• Directions
1. In the Resident Evil 6 review, where is Jake's story set?
2. Reproduce everything in the Resident Evil 6 review from "It’s as insane" down to "in the blanks.".
3. Continue the Resident Evil 6 review from where it stops.

• Given text
If it all sounds sprawling and a bit crazy, that’s because it is. The war on bioterrorism is being fought on all fronts, with different play styles being accounted for. Leon’s campaign is more similar to Resident Evil 4, with proper, old-fashioned zombies returning from the very beginning. They don’t just shuffle around now either, some will run, or even leap at you.
That isn’t to say Resi 6 is exclusively zombies, as there are horrific, repeating boss-characters too, as well as larger zombies that require some tactical nous to defeat (think Left 4 Dead 2, with spitters and boomers). In comparison to Leon’s story, Chris’ campaign is straight from the Resi 5 playbook, with J’avo being the new enemy, whom are able to mutate when attacked. Jake’s story (set in China) falls somewhere between the two distinct Resident Evil styles, but feels most similar to Nemesis.
It’s as insane as ever, but the three (and later four) stories intersect nicely, even if (at times) the characters coming together feels a little odd. Just how they happen to meet up so quickly and conveniently is beyond me, but it works for the story, which is ultimately the most important thing. Each individual campaign has its own version of closure, with the fourth unlockable campaign filling in the blanks.
GRAPHICS: Without question, Resident Evil 6 is a gorgeous looking title. You’ll find no simple pallet-swaps when it comes to zombies, despite the fact that there are four playable campaigns, the environments are varied and interesting. From open battlefields to underground caverns and just about everywhere in-between, you’ll enjoy exploring every nook and cranny to find treasure. Numerous interactive objects litter the world too, be it a simple quest-object puzzle, or a box containing treasure.
Some of the facial expressions of characters are absolutely wonderful too. It’s hard not to fall a little in love with Helena when she emotes so wonderfully. You can see the anger on Jake’s face and the worry in Leon’s eyes; it’s fantastic. The voices are well lip-synced and you’ll root for the characters on-screen.

• Information shown

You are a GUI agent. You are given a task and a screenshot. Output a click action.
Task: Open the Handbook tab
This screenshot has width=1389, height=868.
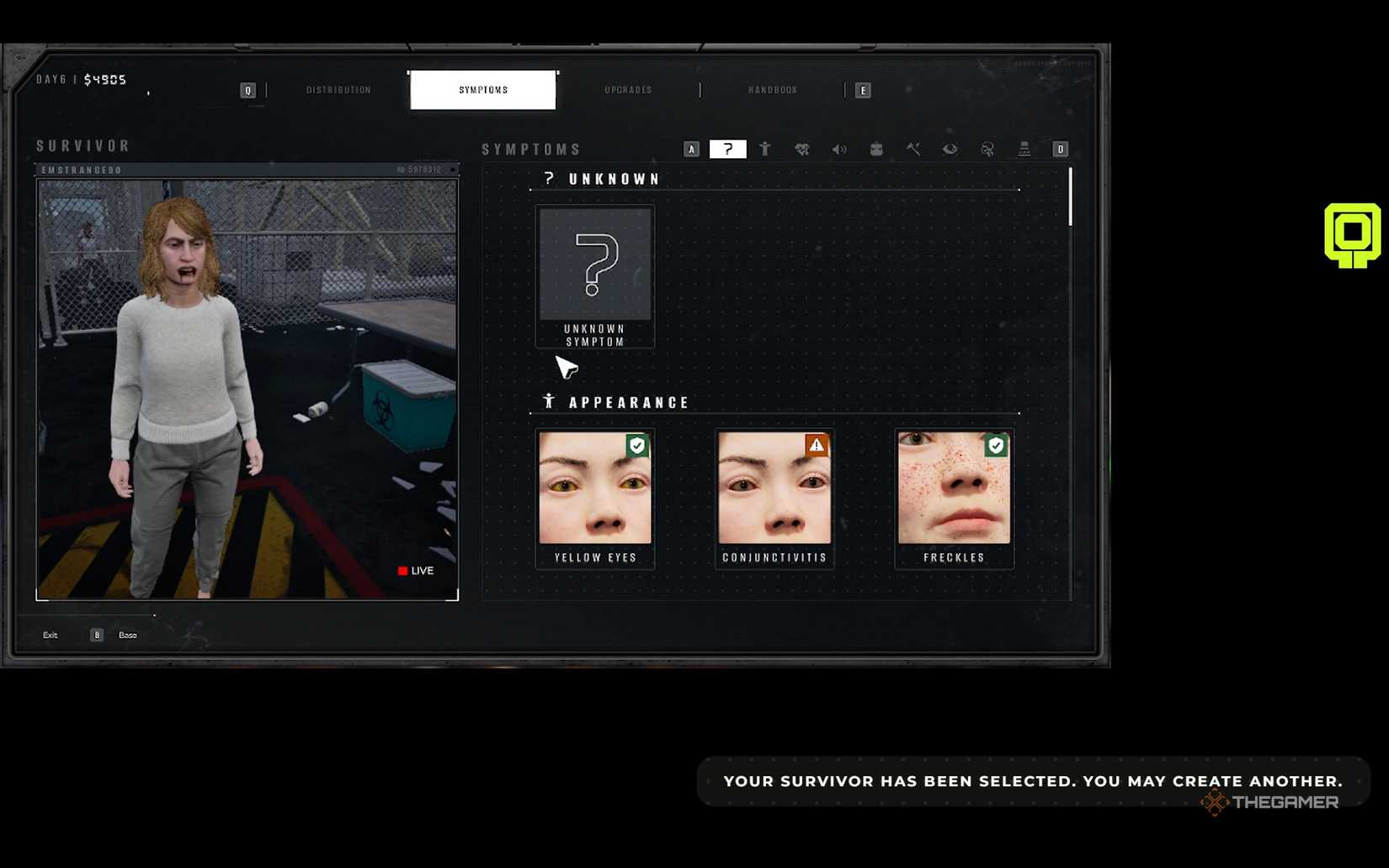point(771,89)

• The answers
1. China

2.
It’s as insane as ever, but the three (and later four) stories intersect nicely, even if (at times) the characters coming together feels a little odd. Just how they happen to meet up so quickly and conveniently is beyond me, but it works for the story, which is ultimately the most important thing. Each individual campaign has its own version of closure, with the fourth unlockable campaign filling in the blanks.

3.
The screen-tearing that was so prevalent in early Xbox 360 builds has been completely cleared up and you can tell Capcom have put a lot of effort into making the frame-rate as stable as possible, whilst retaining the incredible visuals that litter every cut-scene or corridor in Resident Evil 6. And there are a lot of cut-scenes too. The story is progressed mostly through the cut-scenes, but there are some fun interactive moments that involve quick-time events too.
SOUND: At some point in the Resident Evil legacy, I forgot whether the voice acting is great because it doesn’t realise how daft it all is, or if it’s great because the script writing is self aware at the lunacy playing out on-screen. Either way, there’s a lot of dialogue in Resi 6. Expect partners to chatter away when the moment feels right (they don’t start talking about Football during a tense, scary moment, of course), creating an atmosphere of kinship, as they come together through happenstance, but it’s wonderful to hear Leon talk to Helena and, along with the blockbuster graphics that are on offer, the dialogue is well-directed and performed with aplomb.
Of course, the zombies sound ace (this is Resident Evil!) too, as do the larger monsters, and there’s plenty of sickeningly, blood curdling sound effects to-boot. Squelching, fleshy noises, that will make you squirm when listening through a good headset, shuffling zombies moaning as they encroach on you; it’s horrible, yet amazing.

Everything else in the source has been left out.